Stored data entries:
::::
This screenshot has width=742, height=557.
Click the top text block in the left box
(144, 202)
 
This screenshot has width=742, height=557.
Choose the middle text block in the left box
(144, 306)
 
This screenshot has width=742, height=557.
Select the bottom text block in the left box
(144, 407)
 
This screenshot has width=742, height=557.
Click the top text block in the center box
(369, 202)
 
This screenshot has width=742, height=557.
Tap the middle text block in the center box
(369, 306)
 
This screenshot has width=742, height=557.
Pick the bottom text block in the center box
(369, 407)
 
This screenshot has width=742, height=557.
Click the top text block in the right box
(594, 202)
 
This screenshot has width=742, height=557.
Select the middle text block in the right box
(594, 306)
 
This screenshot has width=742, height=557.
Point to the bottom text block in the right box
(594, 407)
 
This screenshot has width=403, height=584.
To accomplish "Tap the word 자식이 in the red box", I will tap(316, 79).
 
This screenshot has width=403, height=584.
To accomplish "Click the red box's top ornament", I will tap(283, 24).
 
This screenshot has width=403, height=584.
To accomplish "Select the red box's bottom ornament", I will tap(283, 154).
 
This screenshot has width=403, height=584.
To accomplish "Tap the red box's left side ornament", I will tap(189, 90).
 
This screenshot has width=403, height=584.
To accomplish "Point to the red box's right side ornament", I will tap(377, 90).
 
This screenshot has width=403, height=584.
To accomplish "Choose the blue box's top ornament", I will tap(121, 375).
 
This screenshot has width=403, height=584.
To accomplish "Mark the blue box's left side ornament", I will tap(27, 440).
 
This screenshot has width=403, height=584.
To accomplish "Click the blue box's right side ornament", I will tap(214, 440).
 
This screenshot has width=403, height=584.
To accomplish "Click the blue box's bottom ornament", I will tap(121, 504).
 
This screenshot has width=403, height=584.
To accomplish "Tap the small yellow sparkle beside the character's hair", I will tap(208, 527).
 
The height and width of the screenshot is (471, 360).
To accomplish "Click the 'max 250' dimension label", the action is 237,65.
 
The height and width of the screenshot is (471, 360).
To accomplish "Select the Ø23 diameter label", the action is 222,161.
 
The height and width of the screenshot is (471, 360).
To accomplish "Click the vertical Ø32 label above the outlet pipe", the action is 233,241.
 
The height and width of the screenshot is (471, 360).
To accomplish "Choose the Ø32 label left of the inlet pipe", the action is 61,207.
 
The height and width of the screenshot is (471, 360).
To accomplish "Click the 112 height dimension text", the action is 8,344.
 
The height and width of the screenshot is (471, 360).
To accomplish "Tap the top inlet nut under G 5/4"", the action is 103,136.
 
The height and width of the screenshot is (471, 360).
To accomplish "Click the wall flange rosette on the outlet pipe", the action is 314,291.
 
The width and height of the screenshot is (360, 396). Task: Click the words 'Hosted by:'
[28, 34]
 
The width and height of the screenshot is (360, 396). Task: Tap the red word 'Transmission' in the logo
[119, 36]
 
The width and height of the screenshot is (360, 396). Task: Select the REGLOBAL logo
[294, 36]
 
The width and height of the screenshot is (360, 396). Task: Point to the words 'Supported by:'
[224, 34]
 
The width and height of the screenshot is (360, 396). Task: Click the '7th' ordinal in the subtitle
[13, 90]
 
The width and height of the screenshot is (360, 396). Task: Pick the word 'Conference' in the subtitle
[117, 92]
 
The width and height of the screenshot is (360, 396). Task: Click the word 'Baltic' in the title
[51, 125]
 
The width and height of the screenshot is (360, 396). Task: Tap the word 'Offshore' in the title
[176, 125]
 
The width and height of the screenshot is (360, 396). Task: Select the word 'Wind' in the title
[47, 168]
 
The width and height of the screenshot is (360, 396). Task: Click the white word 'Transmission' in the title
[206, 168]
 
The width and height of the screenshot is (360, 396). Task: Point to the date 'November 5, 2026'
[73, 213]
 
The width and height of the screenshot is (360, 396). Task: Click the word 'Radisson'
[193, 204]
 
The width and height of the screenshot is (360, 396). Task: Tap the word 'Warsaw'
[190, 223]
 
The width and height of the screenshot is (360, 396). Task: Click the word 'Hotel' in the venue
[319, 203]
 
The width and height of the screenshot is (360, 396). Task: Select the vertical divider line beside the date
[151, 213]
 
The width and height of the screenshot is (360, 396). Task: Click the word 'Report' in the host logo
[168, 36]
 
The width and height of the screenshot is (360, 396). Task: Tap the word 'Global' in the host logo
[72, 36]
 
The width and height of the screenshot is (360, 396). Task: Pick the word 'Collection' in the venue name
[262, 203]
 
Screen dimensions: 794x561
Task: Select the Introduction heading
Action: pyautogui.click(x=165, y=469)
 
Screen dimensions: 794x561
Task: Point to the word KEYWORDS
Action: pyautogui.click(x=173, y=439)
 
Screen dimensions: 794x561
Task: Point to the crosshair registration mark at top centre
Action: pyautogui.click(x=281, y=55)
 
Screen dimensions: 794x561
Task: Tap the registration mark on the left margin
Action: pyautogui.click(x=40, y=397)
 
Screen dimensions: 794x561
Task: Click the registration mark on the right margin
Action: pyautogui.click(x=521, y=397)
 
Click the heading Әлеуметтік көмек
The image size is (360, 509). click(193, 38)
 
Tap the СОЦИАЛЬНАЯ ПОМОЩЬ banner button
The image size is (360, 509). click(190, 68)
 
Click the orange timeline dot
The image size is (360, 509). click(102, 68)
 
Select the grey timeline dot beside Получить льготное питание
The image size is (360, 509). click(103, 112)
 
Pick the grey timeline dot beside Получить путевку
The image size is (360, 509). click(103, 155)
::::
SHORT PROBLEM: Arrange every line of the material above as a JSON list of strings, one string per line, omitting blank lines.

THE ANSWER:
[
  "This screenshot has width=742, height=557.",
  "Click the top text block in the left box",
  "(144, 202)",
  "This screenshot has width=742, height=557.",
  "Choose the middle text block in the left box",
  "(144, 306)",
  "This screenshot has width=742, height=557.",
  "Select the bottom text block in the left box",
  "(144, 407)",
  "This screenshot has width=742, height=557.",
  "Click the top text block in the center box",
  "(369, 202)",
  "This screenshot has width=742, height=557.",
  "Tap the middle text block in the center box",
  "(369, 306)",
  "This screenshot has width=742, height=557.",
  "Pick the bottom text block in the center box",
  "(369, 407)",
  "This screenshot has width=742, height=557.",
  "Click the top text block in the right box",
  "(594, 202)",
  "This screenshot has width=742, height=557.",
  "Select the middle text block in the right box",
  "(594, 306)",
  "This screenshot has width=742, height=557.",
  "Point to the bottom text block in the right box",
  "(594, 407)",
  "This screenshot has width=403, height=584.",
  "To accomplish \"Tap the word 자식이 in the red box\", I will tap(316, 79).",
  "This screenshot has width=403, height=584.",
  "To accomplish \"Click the red box's top ornament\", I will tap(283, 24).",
  "This screenshot has width=403, height=584.",
  "To accomplish \"Select the red box's bottom ornament\", I will tap(283, 154).",
  "This screenshot has width=403, height=584.",
  "To accomplish \"Tap the red box's left side ornament\", I will tap(189, 90).",
  "This screenshot has width=403, height=584.",
  "To accomplish \"Point to the red box's right side ornament\", I will tap(377, 90).",
  "This screenshot has width=403, height=584.",
  "To accomplish \"Choose the blue box's top ornament\", I will tap(121, 375).",
  "This screenshot has width=403, height=584.",
  "To accomplish \"Mark the blue box's left side ornament\", I will tap(27, 440).",
  "This screenshot has width=403, height=584.",
  "To accomplish \"Click the blue box's right side ornament\", I will tap(214, 440).",
  "This screenshot has width=403, height=584.",
  "To accomplish \"Click the blue box's bottom ornament\", I will tap(121, 504).",
  "This screenshot has width=403, height=584.",
  "To accomplish \"Tap the small yellow sparkle beside the character's hair\", I will tap(208, 527).",
  "The height and width of the screenshot is (471, 360).",
  "To accomplish \"Click the 'max 250' dimension label\", the action is 237,65.",
  "The height and width of the screenshot is (471, 360).",
  "To accomplish \"Select the Ø23 diameter label\", the action is 222,161.",
  "The height and width of the screenshot is (471, 360).",
  "To accomplish \"Click the vertical Ø32 label above the outlet pipe\", the action is 233,241.",
  "The height and width of the screenshot is (471, 360).",
  "To accomplish \"Choose the Ø32 label left of the inlet pipe\", the action is 61,207.",
  "The height and width of the screenshot is (471, 360).",
  "To accomplish \"Click the 112 height dimension text\", the action is 8,344.",
  "The height and width of the screenshot is (471, 360).",
  "To accomplish \"Tap the top inlet nut under G 5/4\"\", the action is 103,136.",
  "The height and width of the screenshot is (471, 360).",
  "To accomplish \"Click the wall flange rosette on the outlet pipe\", the action is 314,291.",
  "The width and height of the screenshot is (360, 396). Task: Click the words 'Hosted by:'",
  "[28, 34]",
  "The width and height of the screenshot is (360, 396). Task: Tap the red word 'Transmission' in the logo",
  "[119, 36]",
  "The width and height of the screenshot is (360, 396). Task: Select the REGLOBAL logo",
  "[294, 36]",
  "The width and height of the screenshot is (360, 396). Task: Point to the words 'Supported by:'",
  "[224, 34]",
  "The width and height of the screenshot is (360, 396). Task: Click the '7th' ordinal in the subtitle",
  "[13, 90]",
  "The width and height of the screenshot is (360, 396). Task: Pick the word 'Conference' in the subtitle",
  "[117, 92]",
  "The width and height of the screenshot is (360, 396). Task: Click the word 'Baltic' in the title",
  "[51, 125]",
  "The width and height of the screenshot is (360, 396). Task: Tap the word 'Offshore' in the title",
  "[176, 125]",
  "The width and height of the screenshot is (360, 396). Task: Select the word 'Wind' in the title",
  "[47, 168]",
  "The width and height of the screenshot is (360, 396). Task: Click the white word 'Transmission' in the title",
  "[206, 168]",
  "The width and height of the screenshot is (360, 396). Task: Point to the date 'November 5, 2026'",
  "[73, 213]",
  "The width and height of the screenshot is (360, 396). Task: Click the word 'Radisson'",
  "[193, 204]",
  "The width and height of the screenshot is (360, 396). Task: Tap the word 'Warsaw'",
  "[190, 223]",
  "The width and height of the screenshot is (360, 396). Task: Click the word 'Hotel' in the venue",
  "[319, 203]",
  "The width and height of the screenshot is (360, 396). Task: Select the vertical divider line beside the date",
  "[151, 213]",
  "The width and height of the screenshot is (360, 396). Task: Click the word 'Report' in the host logo",
  "[168, 36]",
  "The width and height of the screenshot is (360, 396). Task: Tap the word 'Global' in the host logo",
  "[72, 36]",
  "The width and height of the screenshot is (360, 396). Task: Pick the word 'Collection' in the venue name",
  "[262, 203]",
  "Screen dimensions: 794x561",
  "Task: Select the Introduction heading",
  "Action: pyautogui.click(x=165, y=469)",
  "Screen dimensions: 794x561",
  "Task: Point to the word KEYWORDS",
  "Action: pyautogui.click(x=173, y=439)",
  "Screen dimensions: 794x561",
  "Task: Point to the crosshair registration mark at top centre",
  "Action: pyautogui.click(x=281, y=55)",
  "Screen dimensions: 794x561",
  "Task: Tap the registration mark on the left margin",
  "Action: pyautogui.click(x=40, y=397)",
  "Screen dimensions: 794x561",
  "Task: Click the registration mark on the right margin",
  "Action: pyautogui.click(x=521, y=397)",
  "Click the heading Әлеуметтік көмек",
  "The image size is (360, 509). click(193, 38)",
  "Tap the СОЦИАЛЬНАЯ ПОМОЩЬ banner button",
  "The image size is (360, 509). click(190, 68)",
  "Click the orange timeline dot",
  "The image size is (360, 509). click(102, 68)",
  "Select the grey timeline dot beside Получить льготное питание",
  "The image size is (360, 509). click(103, 112)",
  "Pick the grey timeline dot beside Получить путевку",
  "The image size is (360, 509). click(103, 155)"
]